[Stored dataset items]
---

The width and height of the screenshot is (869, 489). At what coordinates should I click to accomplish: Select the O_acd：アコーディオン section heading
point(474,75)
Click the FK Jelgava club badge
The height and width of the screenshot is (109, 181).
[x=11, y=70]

---

- Work order
None of the records may be skipped; each is to be repeated exactly.

- Result of this task
The width and height of the screenshot is (869, 489). At what coordinates should I click to accomplish: Select the O_acd：アコーディオン section heading
point(474,75)
Click the FK Jelgava club badge
The height and width of the screenshot is (109, 181).
[x=11, y=70]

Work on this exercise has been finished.